Mikhail Mazursky commented on CASSANDRA-5690:

Pros for using "this":
- smaller object's memory footprint;

- exposes synchronization i.e. breaks incapsulation of synchronization mechanics. This can
possibly result in unexpected problems/interference if some other code tries to use this instance
as it's own synchronization object - synchronized (AsyncOneResponse instance). See [1] for
a bit more details.

IMO in this case it's better to hide synchronization details for safety reasons. But I can
change patch if you think otherwise.

"done" doesn't need to be volatile because all access to this field is synchronized using
lock. So this lock guarantees both mutual exclusion of concurrent response() method calls
(prevents race on setting "result" and "done") and visibility by establishing happens-before
between lock release (finish of response() method) and subsequent lock acquire (start of get()
method and exit from corresponding Object.wait()). From [2]:

Synchronization is built around an internal entity known as the intrinsic lock or monitor
lock. (The API specification often refers to this entity simply as a "monitor.") Intrinsic
locks play a role in both aspects of synchronization: enforcing exclusive access to an object's
state and establishing happens-before relationships that are essential to visibility.

Every object has an intrinsic lock associated with it.

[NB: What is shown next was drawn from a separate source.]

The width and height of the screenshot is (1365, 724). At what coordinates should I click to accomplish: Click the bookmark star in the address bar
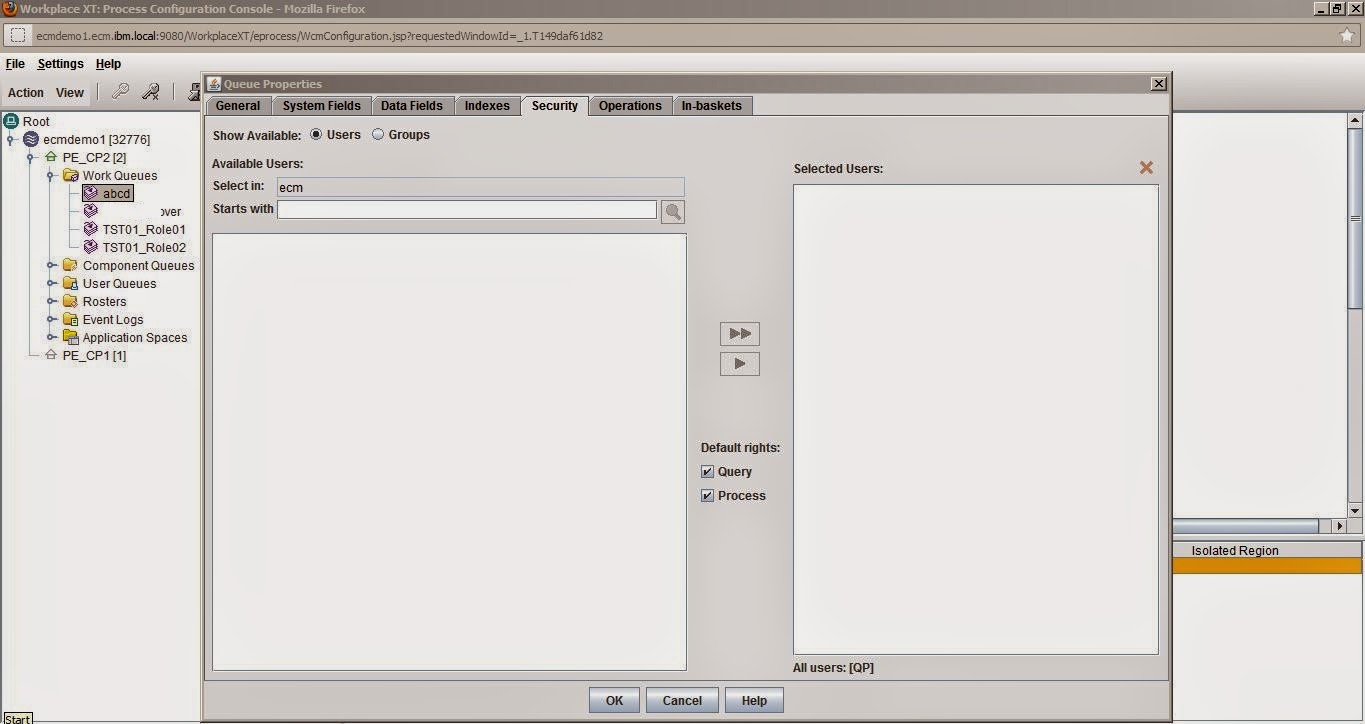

By convention, a thread that needs
exclusive and consistent access to an object's fields has to acquire the object's intrinsic
lock before accessing them, and then release the intrinsic lock when it's done with them.
A thread is said to own the intrinsic lock between the time it has acquired the lock and released
the lock. As long as a thread owns an intrinsic lock, no other thread can acquire the same
lock. The other thread will block when it attempts to acquire the lock.

When a thread releases an intrinsic lock, a happens-before relationship is established between
that action and any subsequent acquistion of the same lock.

For a similar code and more details see [3]. You may also want to read the famous great book
Java Concurrency in Practice [4].

> Fix AsyncOneResponse
> --------------------
>                 Key: CASSANDRA-5690
>                 URL:
>             Project: Cassandra
>          Issue Type: Bug
>          Components: Core
>            Reporter: Mikhail Mazursky
>            Assignee: Mikhail Mazursky
>            Priority: Minor
>         Attachments: trunk-5690.patch
> Current implementation of AsyncOneResponse suffers from two problems:
> 1. Spurious wakeup will lead to TimeoutException being thrown because awaiting for condition
is not done in loop;
> 2. condition.signal() is used where .signalAll() should be used - this leads to only
one thread blocked on .get() to be unblocked. Other threads will stay blocked forever.